While chemotherapy delivery by nanocarriers has modestly improved the survival prospects of pancreatic ductal adenocarcinoma (PDAC), additional engagement of the immune response could be game changing. We demonstrate a nano-enabled approach for accomplishing robust anti-PDAC immunity in syngeneic mice through the induction of immunogenic cell death (ICD) as well as interfering in the immunosuppressive indoleamine 2,3-dioxygenase (IDO) pathway. This is accomplished by conjugating the IDO inhibitor, indoximod (IND), to a phospholipid that allows prodrug self-assembly into nanovesicles or incorporation into a lipid bilayer that encapsulates mesoporous silica nanoparticles (MSNP).
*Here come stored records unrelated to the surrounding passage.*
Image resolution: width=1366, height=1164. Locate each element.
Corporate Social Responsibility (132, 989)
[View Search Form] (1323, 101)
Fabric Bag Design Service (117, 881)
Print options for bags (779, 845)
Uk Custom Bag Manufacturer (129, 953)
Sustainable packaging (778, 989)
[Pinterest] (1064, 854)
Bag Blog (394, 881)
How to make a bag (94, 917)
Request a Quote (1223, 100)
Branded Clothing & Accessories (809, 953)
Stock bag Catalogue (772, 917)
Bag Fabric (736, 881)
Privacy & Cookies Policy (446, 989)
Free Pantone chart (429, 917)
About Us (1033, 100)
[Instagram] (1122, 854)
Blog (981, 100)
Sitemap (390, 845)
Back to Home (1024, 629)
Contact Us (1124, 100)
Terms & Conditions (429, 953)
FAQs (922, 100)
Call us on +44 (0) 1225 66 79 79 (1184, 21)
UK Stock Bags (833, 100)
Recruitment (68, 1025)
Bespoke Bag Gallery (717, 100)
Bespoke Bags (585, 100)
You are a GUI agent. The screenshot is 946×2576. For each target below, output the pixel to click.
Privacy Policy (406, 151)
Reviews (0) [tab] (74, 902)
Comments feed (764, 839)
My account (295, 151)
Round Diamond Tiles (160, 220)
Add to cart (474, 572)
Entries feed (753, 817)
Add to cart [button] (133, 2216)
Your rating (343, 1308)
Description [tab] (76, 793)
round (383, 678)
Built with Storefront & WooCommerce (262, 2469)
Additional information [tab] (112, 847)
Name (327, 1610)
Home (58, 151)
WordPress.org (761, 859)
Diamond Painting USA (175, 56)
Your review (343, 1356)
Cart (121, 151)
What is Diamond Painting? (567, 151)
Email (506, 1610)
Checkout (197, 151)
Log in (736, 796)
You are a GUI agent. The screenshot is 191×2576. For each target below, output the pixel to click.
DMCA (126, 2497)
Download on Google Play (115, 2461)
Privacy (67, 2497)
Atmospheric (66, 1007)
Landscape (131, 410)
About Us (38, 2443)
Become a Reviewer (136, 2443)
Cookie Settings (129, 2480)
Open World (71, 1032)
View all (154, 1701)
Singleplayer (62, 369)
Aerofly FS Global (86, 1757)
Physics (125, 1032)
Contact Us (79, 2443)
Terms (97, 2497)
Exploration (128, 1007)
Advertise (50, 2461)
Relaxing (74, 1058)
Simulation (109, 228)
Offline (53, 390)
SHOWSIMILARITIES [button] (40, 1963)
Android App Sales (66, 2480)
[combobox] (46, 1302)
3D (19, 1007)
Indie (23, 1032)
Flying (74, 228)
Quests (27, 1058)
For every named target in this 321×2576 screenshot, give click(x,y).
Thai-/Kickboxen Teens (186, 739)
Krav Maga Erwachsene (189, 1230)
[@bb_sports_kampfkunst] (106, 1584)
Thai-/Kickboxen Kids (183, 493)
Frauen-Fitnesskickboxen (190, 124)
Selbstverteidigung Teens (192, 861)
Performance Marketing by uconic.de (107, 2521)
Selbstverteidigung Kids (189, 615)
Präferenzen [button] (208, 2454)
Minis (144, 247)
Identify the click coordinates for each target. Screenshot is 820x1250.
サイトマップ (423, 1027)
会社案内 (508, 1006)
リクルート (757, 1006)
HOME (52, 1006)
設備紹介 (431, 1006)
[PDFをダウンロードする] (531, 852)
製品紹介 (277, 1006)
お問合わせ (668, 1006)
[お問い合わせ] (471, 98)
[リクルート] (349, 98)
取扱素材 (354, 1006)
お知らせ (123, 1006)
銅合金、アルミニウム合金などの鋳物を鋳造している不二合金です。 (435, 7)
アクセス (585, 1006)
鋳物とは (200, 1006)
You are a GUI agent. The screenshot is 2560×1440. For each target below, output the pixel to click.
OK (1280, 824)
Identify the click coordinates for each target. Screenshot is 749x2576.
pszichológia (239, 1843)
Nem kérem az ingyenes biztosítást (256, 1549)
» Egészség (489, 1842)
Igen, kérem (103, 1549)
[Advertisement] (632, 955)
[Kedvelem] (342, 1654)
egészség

The porous MSNP interior allows contemporaneous delivery of the ICD-inducing chemotherapeutic agent, oxaliplatin (OX). The nanovesicles plus free OX or OX/IND-MSNP induce effective innate and adaptive anti-PDAC immunity when used in a vaccination approach, direct tumor injection or intravenous biodistribution to an orthotopic PDAC site. Significant tumor reduction or eradication is accomplishable by recruiting cytotoxic T lymphocytes, concomitant with downregulation of Foxp3(+) T cells.